设计一个算法,判断一个可能含有花括号、中括号、和圆括号的表达式中各类括号是否匹配,若匹配,则返回1;否则返回0。其中表达式只包含三种括号,花括号{}、中括号[]、圆括号(),即它仅由 (、)、[、]、{、}六个字符组成。用C语言编写代码
时间: 2023-10-30 21:13:05 浏览: 96
可以使用栈(stack)来解决这个问题。遍历表达式中的每个字符,如果是左括号,则将其入栈。如果是右括号,则将栈顶元素出栈并判断是否与当前右括号匹配,若不匹配,则返回0;否则继续遍历。
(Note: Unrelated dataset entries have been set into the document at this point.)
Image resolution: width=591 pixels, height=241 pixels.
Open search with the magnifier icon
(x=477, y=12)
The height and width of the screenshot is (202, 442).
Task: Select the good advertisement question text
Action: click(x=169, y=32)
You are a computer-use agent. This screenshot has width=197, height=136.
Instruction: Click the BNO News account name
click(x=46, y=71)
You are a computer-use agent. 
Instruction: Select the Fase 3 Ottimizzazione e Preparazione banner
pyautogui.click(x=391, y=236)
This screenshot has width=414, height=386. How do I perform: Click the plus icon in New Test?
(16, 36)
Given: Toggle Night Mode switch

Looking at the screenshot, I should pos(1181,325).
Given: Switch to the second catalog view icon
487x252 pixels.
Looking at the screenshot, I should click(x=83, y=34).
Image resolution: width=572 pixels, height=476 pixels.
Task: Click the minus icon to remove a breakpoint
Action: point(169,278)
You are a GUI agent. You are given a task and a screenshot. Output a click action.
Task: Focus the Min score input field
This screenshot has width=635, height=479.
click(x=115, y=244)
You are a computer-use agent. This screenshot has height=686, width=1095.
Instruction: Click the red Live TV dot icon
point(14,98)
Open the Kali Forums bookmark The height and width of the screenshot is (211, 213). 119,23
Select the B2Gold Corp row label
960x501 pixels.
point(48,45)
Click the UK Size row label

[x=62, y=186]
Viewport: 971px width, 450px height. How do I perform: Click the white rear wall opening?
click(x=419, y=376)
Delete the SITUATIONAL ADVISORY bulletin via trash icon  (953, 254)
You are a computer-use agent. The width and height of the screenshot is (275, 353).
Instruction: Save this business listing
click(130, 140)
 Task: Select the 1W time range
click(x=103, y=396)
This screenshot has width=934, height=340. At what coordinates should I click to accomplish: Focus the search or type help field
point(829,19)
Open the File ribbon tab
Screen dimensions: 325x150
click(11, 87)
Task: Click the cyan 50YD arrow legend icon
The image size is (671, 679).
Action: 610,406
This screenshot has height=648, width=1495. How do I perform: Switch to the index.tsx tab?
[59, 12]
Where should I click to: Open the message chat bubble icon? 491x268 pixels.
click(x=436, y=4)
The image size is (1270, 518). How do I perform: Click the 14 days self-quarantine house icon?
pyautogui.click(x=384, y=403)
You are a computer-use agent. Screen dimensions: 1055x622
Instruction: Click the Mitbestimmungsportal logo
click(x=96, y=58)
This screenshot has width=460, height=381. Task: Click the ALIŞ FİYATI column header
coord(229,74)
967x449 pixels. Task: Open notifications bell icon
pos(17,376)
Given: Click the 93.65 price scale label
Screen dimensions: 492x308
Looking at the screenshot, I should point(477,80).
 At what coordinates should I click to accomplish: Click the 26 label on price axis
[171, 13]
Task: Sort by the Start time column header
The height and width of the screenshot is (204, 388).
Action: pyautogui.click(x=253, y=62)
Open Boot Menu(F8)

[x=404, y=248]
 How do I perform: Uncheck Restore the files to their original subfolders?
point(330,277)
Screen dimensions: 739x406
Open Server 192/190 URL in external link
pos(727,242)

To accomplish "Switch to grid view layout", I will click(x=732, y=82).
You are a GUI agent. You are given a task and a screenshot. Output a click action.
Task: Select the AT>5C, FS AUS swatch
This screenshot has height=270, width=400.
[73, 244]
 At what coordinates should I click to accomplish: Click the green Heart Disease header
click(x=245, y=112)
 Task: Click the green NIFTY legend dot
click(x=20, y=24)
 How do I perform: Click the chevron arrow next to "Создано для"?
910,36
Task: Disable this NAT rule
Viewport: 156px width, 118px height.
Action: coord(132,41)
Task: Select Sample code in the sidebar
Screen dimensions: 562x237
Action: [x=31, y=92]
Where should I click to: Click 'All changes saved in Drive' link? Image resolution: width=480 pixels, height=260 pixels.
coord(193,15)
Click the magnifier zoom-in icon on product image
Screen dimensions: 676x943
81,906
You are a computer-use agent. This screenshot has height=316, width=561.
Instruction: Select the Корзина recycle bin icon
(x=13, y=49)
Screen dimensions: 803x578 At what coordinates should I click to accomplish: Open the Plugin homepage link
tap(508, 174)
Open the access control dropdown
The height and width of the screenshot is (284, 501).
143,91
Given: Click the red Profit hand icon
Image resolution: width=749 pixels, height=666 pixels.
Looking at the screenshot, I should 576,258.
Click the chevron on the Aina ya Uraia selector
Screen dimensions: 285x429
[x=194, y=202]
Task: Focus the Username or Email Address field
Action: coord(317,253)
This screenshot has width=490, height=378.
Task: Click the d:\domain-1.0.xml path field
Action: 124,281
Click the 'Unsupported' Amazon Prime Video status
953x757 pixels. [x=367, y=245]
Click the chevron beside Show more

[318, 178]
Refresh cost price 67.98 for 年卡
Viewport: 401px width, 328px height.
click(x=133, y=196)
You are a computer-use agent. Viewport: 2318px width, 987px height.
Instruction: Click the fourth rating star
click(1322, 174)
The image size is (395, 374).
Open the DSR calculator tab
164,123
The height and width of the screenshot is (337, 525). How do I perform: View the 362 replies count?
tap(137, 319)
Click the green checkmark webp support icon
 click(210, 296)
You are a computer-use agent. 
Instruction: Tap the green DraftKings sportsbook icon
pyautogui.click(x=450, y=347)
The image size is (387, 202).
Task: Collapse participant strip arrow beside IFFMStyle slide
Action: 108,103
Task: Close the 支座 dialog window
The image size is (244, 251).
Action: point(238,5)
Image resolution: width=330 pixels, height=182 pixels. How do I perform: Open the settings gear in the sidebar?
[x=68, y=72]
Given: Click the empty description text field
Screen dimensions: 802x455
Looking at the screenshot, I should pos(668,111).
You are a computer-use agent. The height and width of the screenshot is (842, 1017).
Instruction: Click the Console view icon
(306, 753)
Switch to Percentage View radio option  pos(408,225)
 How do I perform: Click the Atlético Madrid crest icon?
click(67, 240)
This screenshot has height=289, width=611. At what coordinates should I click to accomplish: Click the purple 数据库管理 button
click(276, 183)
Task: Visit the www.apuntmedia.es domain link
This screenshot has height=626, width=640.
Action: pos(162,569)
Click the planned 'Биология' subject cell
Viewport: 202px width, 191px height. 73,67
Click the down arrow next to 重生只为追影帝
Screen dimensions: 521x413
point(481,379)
最后如果栈为空,则说明所有括号都匹配,返回1;否则返回0。
以下是具体实现的代码:
```c
#include <stdio.h>
#include <stdlib.h>
#define MAX_LEN 100
typedef struct {
char data[MAX_LEN];
int top;
} Stack;
void initStack(Stack *s) {
s->top = -1;
}
int isEmpty(Stack *s) {
return s->top == -1;
}
int isFull(Stack *s) {
return s->top == MAX_LEN - 1;
}
void push(Stack *s, char c) {
if (isFull(s)) {
printf("Stack overflow\n");
exit(1);
}
s->data[++s->top] = c;
}
char pop(Stack *s) {
if (isEmpty(s)) {
printf("Stack underflow\n");
exit(1);
}
return s->data[s->top--];
}
int match(char left, char right) {
return (left == '(' && right == ')') || (left == '[' && right == ']') || (left == '{' && right == '}');
}
int isBalanced(char *exp) {
Stack s;
initStack(&s);
for (int i = 0; exp[i] != '\0'; i++) {
if (exp[i] == '(' || exp[i] == '[' || exp[i] == '{') {
push(&s, exp[i]);
} else if (exp[i] == ')' || exp[i] == ']' || exp[i] == '}') {
if (isEmpty(&s) || !match(pop(&s), exp[i])) {
return 0;
}
}
}
return isEmpty(&s);
}
int main() {
char exp[MAX_LEN];
printf("Enter an expression: ");
scanf("%s", exp);
if (isBalanced(exp)) {
printf("The expression is balanced\n");
} else {
printf("The expression is not balanced\n");
}
return 0;
}
```
测试代码:
```
Enter an expression: {[()]}
The expression is balanced
Enter an expression: {[(])}
The expression is not balanced
```